╭─ Texto de lectura

La Reserva Federal situó ayer el precio del dinero en el 2,5% en su estrategia para endurecer las condiciones monetarias en Estados Unidos y luchar contra la inflación.
El objetivo es bajarla al 2%, el mismo que tiene el BCE, y para eso Powell ha insistido en su convicción de que es necesario que la economía se dirija a un periodo de bajo crecimiento y el mercado laboral pierda fuerza.
Los bancos centrales a ambos lados del Atlántico se plantean una disyuntiva: crecimiento o inflación. Y la decisión parece clara.
Las subidas de los tipos pueden acabar siendo útiles para estabilizar los precios pero también tienen una cara negativa, y es que acaban por frenar el crecimiento de la economía. Se encarecen los préstamos que se conceden a las entidades de crédito comerciales y se retribuyen mejor sus depósitos.
Esto acaba provocando que la banca tradicional haga lo mismo y cobre más por prestar a sus clientes, lo que encarece las hipotecas y otros préstamos y desincentiva a otros a que tomen prestado.
También incentiva el ahorro (los depósitos empiezan a ser más rentables), pero frena la inversión (las empresas se piensan más pedir prestado). Con el tiempo, este efecto recorre de arriba abajo la economía: el consumo se frena, caen los beneficios de las empresas y como la demanda se enfría, bajan los precios.
Nos han dado una medicina amarga para evitar un mal mayor en el futuro.
La avalancha será inevitable y se llevará a muchos por delante.

╰─
╭─ Datos proporcionados

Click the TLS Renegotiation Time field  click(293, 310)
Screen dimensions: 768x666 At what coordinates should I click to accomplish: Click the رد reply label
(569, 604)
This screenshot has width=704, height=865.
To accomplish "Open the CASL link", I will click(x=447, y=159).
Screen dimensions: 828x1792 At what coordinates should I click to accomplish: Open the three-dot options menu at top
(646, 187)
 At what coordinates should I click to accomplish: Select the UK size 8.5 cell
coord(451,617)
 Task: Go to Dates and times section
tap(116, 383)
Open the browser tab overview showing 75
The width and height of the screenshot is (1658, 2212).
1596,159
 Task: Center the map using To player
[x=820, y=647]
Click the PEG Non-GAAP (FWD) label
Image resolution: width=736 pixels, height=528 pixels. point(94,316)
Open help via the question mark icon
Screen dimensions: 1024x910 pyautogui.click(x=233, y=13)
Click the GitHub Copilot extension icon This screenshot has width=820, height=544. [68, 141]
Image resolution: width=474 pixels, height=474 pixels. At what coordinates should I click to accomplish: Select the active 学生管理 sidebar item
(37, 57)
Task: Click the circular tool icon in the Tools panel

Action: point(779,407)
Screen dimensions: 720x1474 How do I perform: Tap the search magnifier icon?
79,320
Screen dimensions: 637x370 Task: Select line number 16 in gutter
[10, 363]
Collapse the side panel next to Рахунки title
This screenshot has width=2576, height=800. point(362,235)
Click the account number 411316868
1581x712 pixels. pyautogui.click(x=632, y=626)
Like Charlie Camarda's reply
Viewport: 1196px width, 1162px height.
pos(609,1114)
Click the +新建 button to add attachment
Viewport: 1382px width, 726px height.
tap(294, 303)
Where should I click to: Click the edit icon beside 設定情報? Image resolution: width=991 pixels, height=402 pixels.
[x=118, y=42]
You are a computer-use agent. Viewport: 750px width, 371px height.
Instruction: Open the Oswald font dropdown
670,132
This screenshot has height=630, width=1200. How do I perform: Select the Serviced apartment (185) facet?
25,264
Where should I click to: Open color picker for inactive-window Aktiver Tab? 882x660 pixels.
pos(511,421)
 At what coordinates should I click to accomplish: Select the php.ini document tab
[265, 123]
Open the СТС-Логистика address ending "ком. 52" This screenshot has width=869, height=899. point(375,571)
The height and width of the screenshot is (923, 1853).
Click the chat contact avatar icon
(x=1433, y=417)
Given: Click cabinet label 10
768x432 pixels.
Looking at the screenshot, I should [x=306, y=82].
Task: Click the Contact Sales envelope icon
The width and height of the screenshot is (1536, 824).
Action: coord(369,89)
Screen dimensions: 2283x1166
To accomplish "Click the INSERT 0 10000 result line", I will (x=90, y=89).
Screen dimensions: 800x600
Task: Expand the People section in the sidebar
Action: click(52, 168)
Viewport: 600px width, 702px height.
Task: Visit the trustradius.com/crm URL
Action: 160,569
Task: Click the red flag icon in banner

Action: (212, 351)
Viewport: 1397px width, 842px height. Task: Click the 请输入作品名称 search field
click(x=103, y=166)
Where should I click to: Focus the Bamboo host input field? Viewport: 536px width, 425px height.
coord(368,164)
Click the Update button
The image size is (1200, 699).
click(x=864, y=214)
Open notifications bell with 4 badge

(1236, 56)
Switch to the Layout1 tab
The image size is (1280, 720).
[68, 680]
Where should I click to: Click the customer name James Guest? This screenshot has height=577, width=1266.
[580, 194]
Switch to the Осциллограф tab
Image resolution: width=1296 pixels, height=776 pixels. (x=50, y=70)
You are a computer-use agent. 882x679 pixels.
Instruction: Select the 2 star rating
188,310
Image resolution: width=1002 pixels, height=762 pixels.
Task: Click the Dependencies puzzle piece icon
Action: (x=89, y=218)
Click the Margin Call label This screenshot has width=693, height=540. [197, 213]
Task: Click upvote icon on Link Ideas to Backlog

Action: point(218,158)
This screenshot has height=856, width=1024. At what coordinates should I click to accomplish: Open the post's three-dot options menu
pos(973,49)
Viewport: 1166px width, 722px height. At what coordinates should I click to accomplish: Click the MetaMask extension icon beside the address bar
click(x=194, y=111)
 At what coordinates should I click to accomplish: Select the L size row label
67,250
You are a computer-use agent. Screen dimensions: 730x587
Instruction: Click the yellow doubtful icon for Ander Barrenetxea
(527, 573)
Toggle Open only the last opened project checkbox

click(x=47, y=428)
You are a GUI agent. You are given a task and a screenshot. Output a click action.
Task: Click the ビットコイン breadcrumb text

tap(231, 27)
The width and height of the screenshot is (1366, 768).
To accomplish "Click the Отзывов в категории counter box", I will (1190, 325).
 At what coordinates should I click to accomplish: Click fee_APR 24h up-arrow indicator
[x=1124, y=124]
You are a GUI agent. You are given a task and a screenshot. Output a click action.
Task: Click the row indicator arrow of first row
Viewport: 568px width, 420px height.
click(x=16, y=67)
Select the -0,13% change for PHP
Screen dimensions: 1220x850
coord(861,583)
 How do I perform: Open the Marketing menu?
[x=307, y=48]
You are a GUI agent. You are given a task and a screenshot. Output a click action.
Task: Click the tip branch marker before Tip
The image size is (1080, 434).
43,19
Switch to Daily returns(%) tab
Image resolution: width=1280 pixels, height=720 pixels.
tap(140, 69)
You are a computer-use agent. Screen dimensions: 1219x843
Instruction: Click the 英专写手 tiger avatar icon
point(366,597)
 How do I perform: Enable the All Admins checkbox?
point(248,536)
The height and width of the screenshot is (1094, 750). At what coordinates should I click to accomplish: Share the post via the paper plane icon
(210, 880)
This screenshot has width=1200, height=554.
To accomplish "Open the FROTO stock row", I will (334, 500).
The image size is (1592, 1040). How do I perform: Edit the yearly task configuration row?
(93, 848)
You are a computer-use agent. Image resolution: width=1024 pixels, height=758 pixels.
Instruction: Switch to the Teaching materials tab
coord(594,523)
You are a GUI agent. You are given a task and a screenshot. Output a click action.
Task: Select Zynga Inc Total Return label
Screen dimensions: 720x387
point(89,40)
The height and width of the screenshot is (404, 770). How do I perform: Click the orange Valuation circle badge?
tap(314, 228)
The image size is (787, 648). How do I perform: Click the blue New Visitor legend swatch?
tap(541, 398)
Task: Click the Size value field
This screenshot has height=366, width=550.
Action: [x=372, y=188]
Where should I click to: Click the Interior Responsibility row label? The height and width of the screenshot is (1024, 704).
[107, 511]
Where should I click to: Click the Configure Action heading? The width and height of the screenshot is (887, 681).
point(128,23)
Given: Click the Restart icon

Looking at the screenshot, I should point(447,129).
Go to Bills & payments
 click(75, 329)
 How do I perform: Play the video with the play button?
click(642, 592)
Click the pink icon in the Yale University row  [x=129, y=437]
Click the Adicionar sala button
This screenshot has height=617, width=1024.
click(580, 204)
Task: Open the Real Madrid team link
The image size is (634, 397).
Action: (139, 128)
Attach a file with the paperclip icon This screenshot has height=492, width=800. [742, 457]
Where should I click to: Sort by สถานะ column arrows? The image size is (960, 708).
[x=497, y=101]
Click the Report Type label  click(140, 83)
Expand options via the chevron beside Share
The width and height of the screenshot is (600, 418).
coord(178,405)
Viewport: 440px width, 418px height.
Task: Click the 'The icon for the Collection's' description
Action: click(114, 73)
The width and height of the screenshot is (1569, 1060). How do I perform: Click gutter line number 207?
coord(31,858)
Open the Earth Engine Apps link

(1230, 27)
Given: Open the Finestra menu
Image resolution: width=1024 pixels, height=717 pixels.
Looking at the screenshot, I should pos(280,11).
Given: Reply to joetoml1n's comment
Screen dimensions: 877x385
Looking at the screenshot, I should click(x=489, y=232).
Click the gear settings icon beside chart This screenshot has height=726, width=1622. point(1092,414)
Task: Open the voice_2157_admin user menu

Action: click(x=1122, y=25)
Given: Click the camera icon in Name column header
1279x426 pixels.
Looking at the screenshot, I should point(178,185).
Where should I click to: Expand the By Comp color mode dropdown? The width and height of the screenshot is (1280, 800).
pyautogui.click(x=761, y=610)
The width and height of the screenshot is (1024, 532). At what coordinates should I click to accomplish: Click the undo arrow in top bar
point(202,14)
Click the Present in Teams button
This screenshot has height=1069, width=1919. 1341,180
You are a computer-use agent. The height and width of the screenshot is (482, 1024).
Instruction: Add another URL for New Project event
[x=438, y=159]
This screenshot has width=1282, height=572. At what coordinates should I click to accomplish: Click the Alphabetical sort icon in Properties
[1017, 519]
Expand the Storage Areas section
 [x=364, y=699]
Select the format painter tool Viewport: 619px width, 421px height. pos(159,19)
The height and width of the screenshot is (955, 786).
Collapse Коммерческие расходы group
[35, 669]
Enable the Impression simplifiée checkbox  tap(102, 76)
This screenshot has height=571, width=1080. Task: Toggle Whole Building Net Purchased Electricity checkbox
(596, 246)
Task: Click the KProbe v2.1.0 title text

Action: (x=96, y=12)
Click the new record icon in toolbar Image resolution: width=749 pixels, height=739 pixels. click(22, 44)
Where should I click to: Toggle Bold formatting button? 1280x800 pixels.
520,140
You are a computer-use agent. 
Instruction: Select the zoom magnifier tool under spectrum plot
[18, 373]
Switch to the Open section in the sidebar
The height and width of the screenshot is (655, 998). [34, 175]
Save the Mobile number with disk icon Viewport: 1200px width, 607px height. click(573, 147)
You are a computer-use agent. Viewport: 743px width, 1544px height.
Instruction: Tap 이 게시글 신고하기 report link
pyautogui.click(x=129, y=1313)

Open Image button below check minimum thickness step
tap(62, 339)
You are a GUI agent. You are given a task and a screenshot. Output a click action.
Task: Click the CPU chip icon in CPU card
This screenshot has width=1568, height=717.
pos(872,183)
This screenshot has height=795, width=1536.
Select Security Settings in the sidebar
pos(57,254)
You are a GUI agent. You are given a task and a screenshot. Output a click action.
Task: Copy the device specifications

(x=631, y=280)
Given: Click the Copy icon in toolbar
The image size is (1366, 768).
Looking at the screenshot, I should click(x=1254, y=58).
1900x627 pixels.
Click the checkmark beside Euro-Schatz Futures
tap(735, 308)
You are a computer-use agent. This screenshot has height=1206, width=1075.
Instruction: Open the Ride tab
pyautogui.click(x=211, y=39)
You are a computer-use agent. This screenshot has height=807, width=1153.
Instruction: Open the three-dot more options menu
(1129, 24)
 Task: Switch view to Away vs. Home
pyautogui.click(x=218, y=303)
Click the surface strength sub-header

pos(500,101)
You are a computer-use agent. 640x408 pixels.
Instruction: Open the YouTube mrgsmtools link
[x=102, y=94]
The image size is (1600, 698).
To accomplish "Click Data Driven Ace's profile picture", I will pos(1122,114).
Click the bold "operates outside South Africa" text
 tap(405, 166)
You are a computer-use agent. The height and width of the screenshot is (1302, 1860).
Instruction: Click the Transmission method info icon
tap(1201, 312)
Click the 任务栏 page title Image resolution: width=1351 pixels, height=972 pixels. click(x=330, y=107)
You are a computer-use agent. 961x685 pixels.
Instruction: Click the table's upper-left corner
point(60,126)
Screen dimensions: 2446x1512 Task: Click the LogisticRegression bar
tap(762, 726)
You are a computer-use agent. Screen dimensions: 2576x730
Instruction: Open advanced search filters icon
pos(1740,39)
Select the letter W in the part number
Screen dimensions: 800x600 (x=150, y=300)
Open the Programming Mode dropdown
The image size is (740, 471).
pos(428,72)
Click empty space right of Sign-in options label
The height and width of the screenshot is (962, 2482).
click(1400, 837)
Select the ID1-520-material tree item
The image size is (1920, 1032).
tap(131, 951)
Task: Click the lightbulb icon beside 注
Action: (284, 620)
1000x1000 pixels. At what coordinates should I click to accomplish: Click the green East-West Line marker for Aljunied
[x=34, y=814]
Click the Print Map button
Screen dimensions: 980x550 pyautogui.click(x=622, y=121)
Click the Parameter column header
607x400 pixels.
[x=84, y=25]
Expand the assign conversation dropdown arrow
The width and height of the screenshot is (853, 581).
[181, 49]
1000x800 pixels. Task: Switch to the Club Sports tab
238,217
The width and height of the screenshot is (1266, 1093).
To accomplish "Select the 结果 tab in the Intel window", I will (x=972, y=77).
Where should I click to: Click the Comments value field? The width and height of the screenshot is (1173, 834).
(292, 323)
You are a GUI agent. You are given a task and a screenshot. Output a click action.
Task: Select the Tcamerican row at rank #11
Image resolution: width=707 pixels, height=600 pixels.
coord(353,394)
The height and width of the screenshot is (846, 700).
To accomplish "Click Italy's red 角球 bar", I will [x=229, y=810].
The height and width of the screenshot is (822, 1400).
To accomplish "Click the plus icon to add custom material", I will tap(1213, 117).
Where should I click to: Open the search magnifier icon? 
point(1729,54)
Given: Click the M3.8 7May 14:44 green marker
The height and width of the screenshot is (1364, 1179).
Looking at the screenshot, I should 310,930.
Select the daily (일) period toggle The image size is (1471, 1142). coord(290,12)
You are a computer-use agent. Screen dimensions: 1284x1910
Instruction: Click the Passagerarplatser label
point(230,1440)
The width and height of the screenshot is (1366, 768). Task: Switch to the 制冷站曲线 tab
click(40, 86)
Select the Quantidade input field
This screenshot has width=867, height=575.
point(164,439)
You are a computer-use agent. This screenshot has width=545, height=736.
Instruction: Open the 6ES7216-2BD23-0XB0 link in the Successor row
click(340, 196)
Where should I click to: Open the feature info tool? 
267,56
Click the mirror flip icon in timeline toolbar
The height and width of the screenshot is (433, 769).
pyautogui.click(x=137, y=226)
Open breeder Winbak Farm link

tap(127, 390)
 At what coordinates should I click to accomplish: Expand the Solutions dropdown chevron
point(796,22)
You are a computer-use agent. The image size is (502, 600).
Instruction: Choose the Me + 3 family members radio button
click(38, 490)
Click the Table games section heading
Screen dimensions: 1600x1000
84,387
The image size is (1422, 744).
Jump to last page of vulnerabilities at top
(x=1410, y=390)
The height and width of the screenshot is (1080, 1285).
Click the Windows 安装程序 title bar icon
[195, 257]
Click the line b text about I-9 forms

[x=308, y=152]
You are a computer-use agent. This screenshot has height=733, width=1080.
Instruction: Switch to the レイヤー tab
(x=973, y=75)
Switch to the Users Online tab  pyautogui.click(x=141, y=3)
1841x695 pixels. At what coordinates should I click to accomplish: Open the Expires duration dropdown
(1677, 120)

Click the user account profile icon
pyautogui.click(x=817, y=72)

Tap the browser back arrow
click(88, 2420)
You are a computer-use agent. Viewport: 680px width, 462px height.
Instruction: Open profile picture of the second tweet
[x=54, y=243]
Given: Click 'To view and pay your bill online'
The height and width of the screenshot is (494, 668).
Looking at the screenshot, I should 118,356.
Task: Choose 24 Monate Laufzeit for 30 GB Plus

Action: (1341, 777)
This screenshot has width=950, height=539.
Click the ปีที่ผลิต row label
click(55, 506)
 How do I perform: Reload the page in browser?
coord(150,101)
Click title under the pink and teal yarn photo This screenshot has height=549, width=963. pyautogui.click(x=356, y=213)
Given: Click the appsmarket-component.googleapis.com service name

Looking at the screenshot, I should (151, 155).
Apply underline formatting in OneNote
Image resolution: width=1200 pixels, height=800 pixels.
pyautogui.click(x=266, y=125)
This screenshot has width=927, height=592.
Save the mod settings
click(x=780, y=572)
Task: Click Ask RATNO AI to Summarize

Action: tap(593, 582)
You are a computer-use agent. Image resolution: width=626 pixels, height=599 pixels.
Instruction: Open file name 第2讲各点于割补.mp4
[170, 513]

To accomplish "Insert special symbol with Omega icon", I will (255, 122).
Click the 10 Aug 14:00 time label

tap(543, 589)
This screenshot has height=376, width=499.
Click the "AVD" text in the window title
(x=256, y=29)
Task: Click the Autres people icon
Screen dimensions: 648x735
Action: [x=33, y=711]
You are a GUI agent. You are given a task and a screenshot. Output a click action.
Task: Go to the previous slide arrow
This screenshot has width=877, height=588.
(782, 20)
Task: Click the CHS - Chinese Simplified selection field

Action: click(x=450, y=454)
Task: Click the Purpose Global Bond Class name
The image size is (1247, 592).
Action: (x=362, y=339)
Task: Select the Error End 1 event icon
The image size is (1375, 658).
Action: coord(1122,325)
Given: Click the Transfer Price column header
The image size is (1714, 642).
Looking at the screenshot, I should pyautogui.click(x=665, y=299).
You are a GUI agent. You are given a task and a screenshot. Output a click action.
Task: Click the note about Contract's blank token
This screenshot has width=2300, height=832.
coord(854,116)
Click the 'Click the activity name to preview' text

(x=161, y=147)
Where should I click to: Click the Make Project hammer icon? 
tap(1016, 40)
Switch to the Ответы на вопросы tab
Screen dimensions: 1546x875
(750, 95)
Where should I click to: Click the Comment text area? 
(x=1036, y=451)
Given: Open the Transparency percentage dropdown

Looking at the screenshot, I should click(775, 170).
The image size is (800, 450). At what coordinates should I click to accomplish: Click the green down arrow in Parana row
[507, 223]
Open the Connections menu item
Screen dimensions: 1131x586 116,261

╰─

Explica en una a tres oraciones por qué, según el texto sobre la Reserva Federal, las subidas de los tipos acaban frenando el crecimiento de la economía. Las filas son un material aparte, independiente del texto.

> Respuesta: Las subidas encarecen los préstamos a las entidades de crédito comerciales y retribuyen mejor sus depósitos, así que la banca tradicional cobra más por prestar a sus clientes. Eso encarece las hipotecas y otros préstamos y desincentiva pedir prestado. Además incentivan el ahorro pero frenan la inversión, y con el tiempo el consumo se frena y caen los beneficios de las empresas.